#### [DATASET ENTRIES]
·····

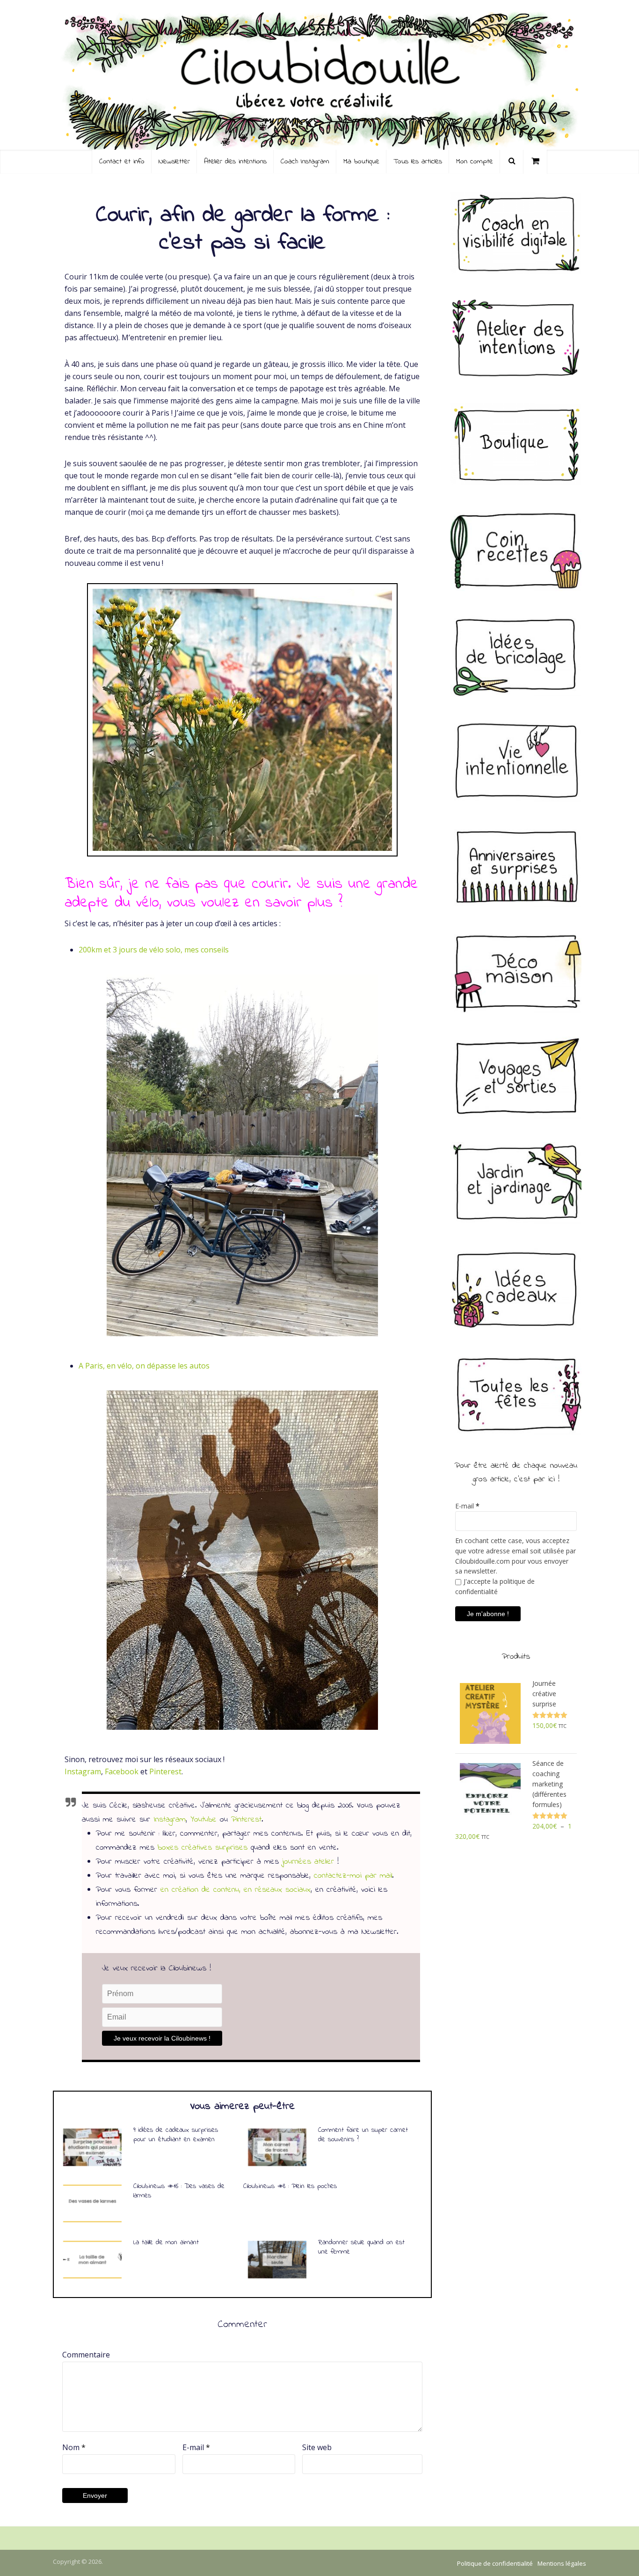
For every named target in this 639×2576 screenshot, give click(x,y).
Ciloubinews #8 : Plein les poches (290, 2186)
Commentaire (86, 2354)
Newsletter (174, 161)
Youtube (203, 1820)
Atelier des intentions (235, 161)
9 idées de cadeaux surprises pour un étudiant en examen (175, 2134)
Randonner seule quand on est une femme (361, 2247)
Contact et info (122, 161)
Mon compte (474, 161)
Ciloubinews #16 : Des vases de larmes (179, 2191)
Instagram (83, 1771)
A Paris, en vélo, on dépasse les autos (144, 1366)
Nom (74, 2447)
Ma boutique (361, 161)
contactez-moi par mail (353, 1876)
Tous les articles (417, 161)
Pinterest (165, 1771)
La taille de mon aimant (166, 2242)
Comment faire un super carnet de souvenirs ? (363, 2134)
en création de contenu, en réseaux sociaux (235, 1890)
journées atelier (308, 1862)
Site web (317, 2447)
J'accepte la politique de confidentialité (495, 1586)
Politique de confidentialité (495, 2563)
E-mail (196, 2447)
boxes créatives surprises (202, 1848)
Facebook (121, 1771)
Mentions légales (561, 2563)
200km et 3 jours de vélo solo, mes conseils (154, 949)
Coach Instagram (305, 161)
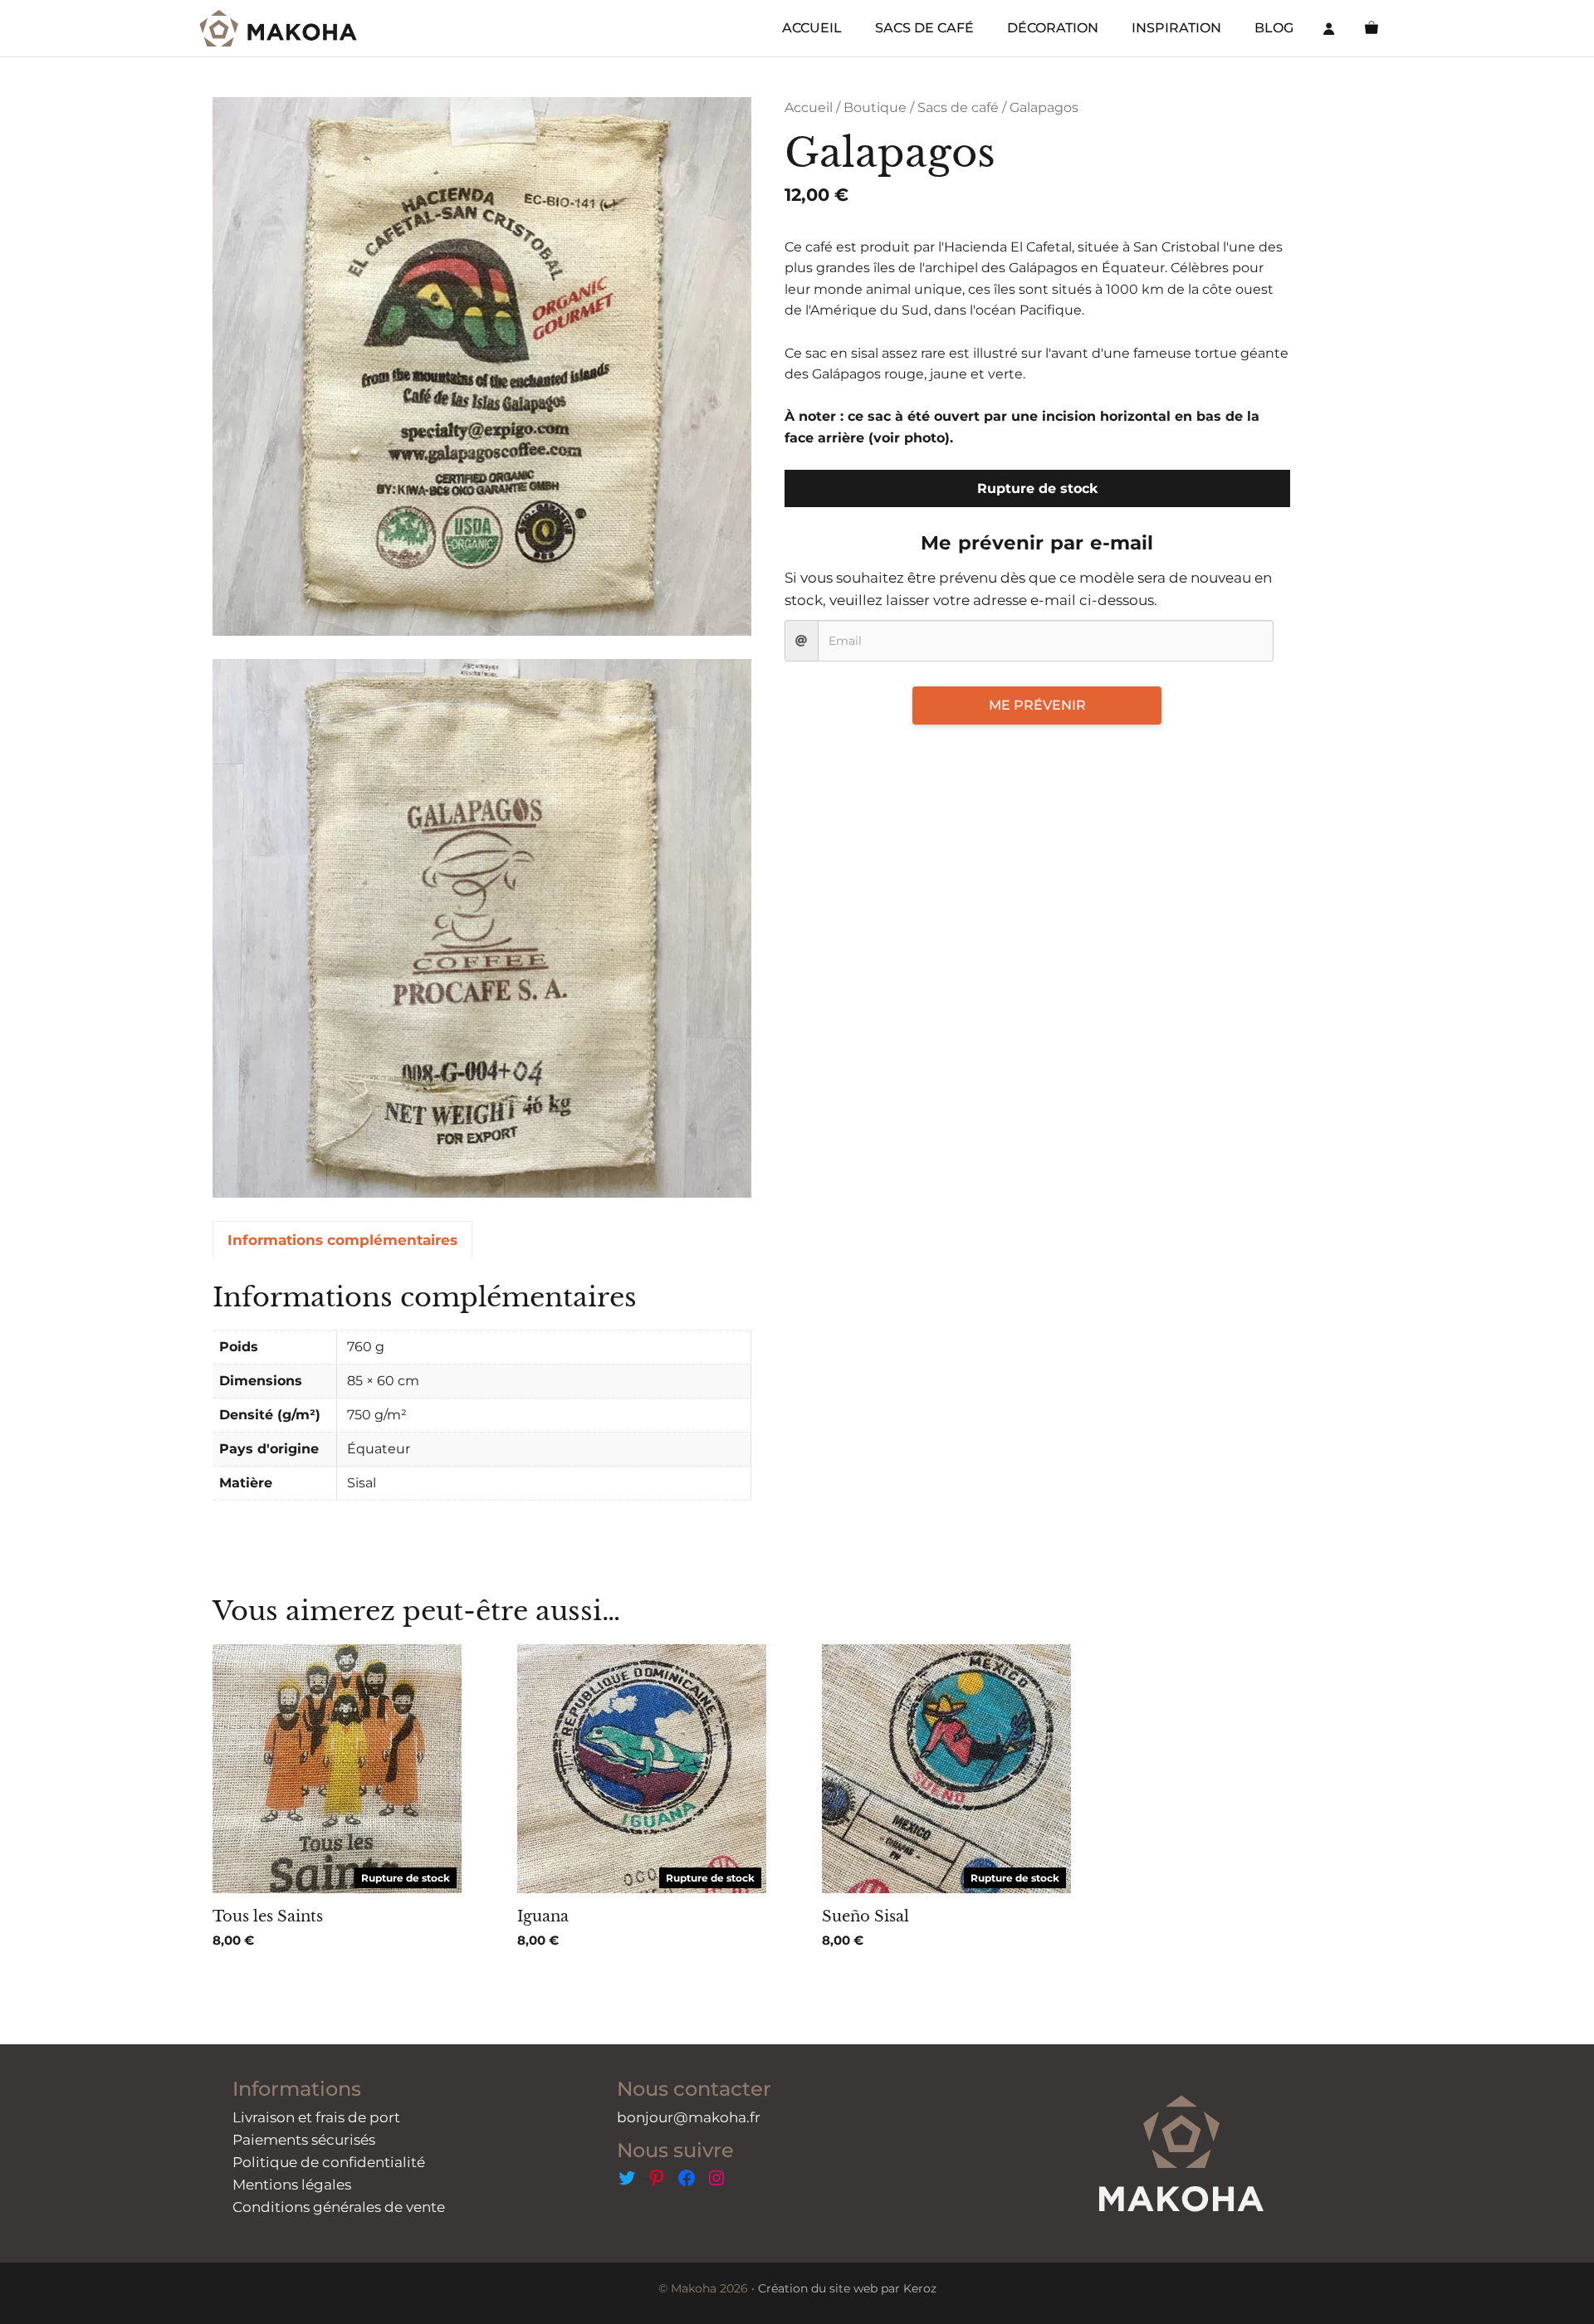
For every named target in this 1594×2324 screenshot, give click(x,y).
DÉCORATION (1052, 28)
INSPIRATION (1176, 28)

·····

#### [TASK ITEM]
Repeat, exactly and in full, all records above, but include no pictures.

#### [SOLUTION FOR THIS TASK]
For every named target in this 639×2576 screenshot, give click(x,y).
Ciloubinews #8 : Plein les poches (290, 2186)
Commentaire (86, 2354)
Newsletter (174, 161)
Youtube (203, 1820)
Atelier des intentions (235, 161)
9 idées de cadeaux surprises pour un étudiant en examen (175, 2134)
Randonner seule quand on est une femme (361, 2247)
Contact et info (122, 161)
Mon compte (474, 161)
Ciloubinews #16 : Des vases de larmes (179, 2191)
Instagram (83, 1771)
A Paris, en vélo, on dépasse les autos (144, 1366)
Nom (74, 2447)
Ma boutique (361, 161)
contactez-moi par mail (353, 1876)
Tous les articles (417, 161)
Pinterest (165, 1771)
La taille de mon aimant (166, 2242)
Comment faire un super carnet de souvenirs ? (363, 2134)
en création de contenu, en réseaux sociaux (235, 1890)
journées atelier (308, 1862)
Site web (317, 2447)
J'accepte la politique de confidentialité (495, 1586)
Politique de confidentialité (495, 2563)
E-mail (196, 2447)
boxes créatives surprises (202, 1848)
Facebook (121, 1771)
Mentions légales (561, 2563)
200km et 3 jours de vélo solo, mes conseils (154, 949)
Coach Instagram (305, 161)
For every named target in this 1594×2324 screenshot, give click(x,y).
DÉCORATION (1052, 28)
INSPIRATION (1176, 28)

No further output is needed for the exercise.